Трудная книга | страница 21
Я не искал этой темы, я не стремился к этому, как некоторым может показаться. «Ходят у нас мрачноватые писатели, переполненные желчью», — сказал как-то один мой критик. Нет! Неверно! Не желчь, не поиски грязи, повторяю, не смакование и не любование ею заставили меня взяться за эти горькие вопросы. Наоборот, после «Повести о юности»[3], книги о благополучной, светлой и чистой молодежи с ее высокими целями и благородными устремлениями, я хотел продолжать эту тему. Но логика жизни и логика мысли привели меня к проблематике «Чести».
Работая над «Повестью о юности», я изучал архивы «Комсомольской правды», многочисленные письма читателей, участвовавших в дискуссии на важную тему: «Как стать хорошим человеком?» Много светлого, умного, чистого взял я из этого кладезя народного разума и многое использовал в книге. Но вот среди всего светлого, умного, чистого мне попалось письмо. Писал молодой человек, который, лишившись во время войны отца, сбился с правильного пути в жизни. А теперь, чтобы предостеречь кого-то из предполагаемых читателей от повторения своих ошибок, написал большое, на много страниц, письмо-исповедь. Впрочем, зачем мне пересказывать историю писателя Шанского? «Вот тема!» — сказал я тогда сам себе, сказал и испугался: «Как это можно? Разве я могу об этом писать? Разве сумею? И нужно ли? Зачем?»

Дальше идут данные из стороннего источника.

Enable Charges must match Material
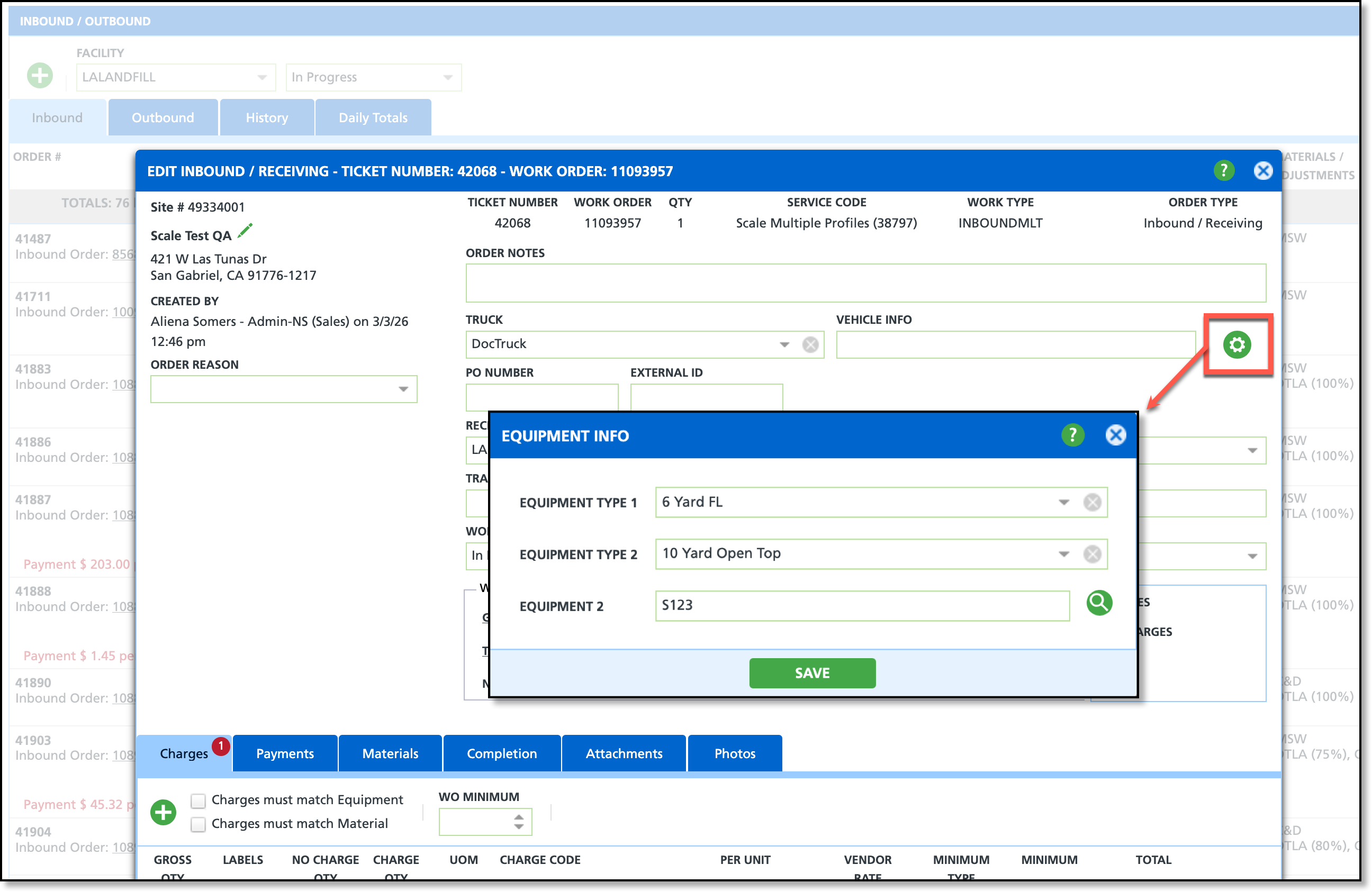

Года два я отмахивался от этой темы, пытаясь заняться другим, ходил по школам, изучал, присматривался, примеривался, и вот сама всемогущая владычица — жизнь — из хорошей школы-новостройки, от интересной истории борьбы за коллектив привела меня в детскую комнату милиции.

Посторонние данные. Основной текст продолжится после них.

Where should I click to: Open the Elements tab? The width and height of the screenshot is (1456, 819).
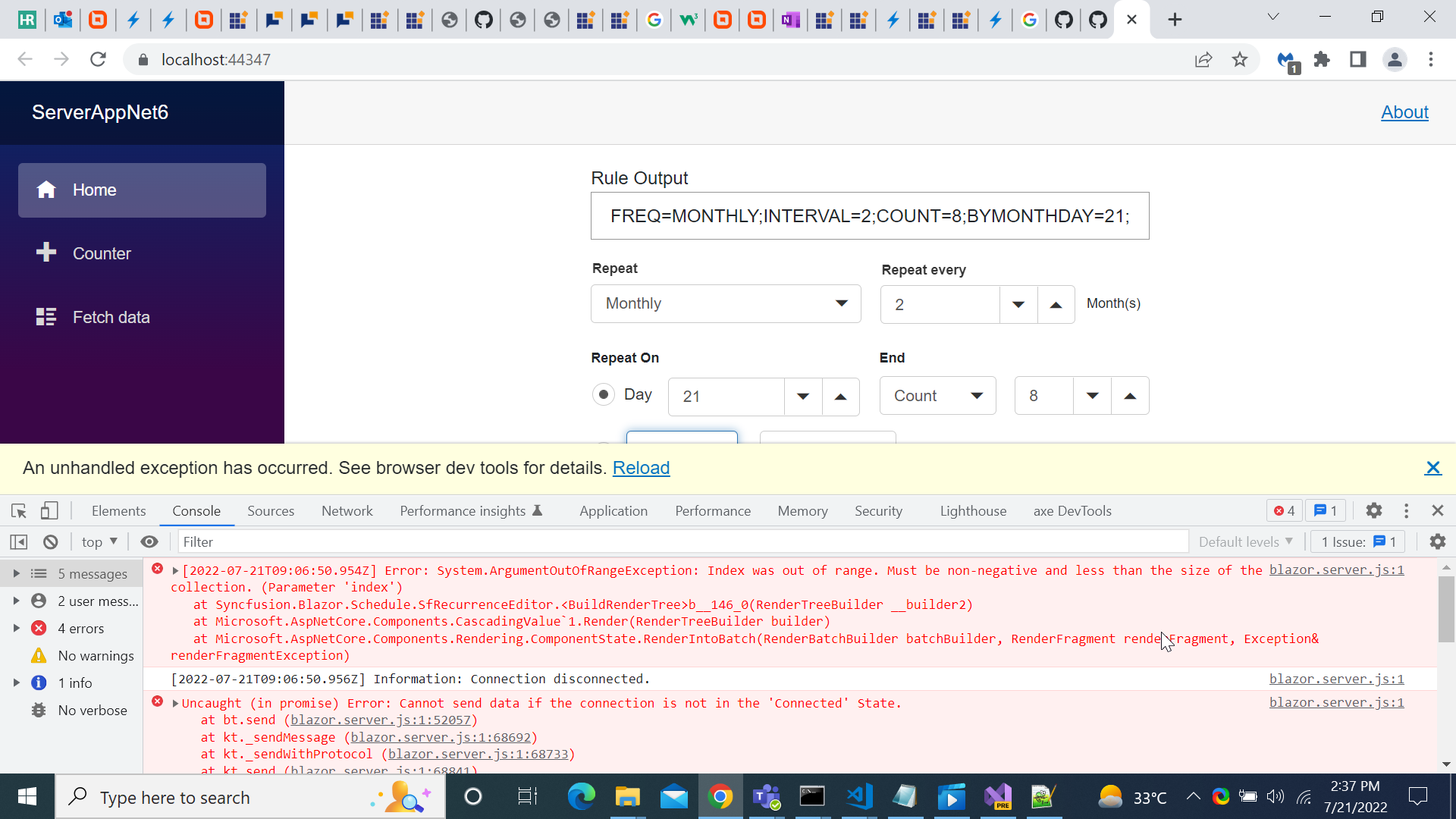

В детской комнате я встретил Степу — вполне приличного на вид парнишку, аккуратного, джентльменски вежливого, но, как потом оказалось, хитрюгу страшного, «специализировавшегося» на газетных киосках. Это был, конечно, мелкий, ничтожный факт в нашей большой жизни. Но для исследователя важен не только факт, но и то, что вокруг факта. И я стал изучать все, что было «вокруг». И оказалось, что Степа — ученик 8-го класса, что многие школьные товарищи знали о его похождениях, но они вызывали у ребят не возмущение, а восхищение: «Вот молоток, Степа! Вот молоток!» Оказалось, что многое из своей добычи: картинки, открытки, значки, даже авторучки — Степа раздавал в своем классе направо и налево просто так, от широкой души, и ни у кого это не вызывало вопросов — ни у товарищей, ни у их родителей, ни у учителей, ни у комсомольских так называемых вожаков. В довершение всего Степа оказался в школе председателем учкома; и директор, и завуч потом, в беседе со мной, разводили руками, пожимали плечами, но ничего толком не могли сказать, потому что сказать им было нечего — в свое время они чего-то недосмотрели, что-то упустили, как многое упустила и мать Степы.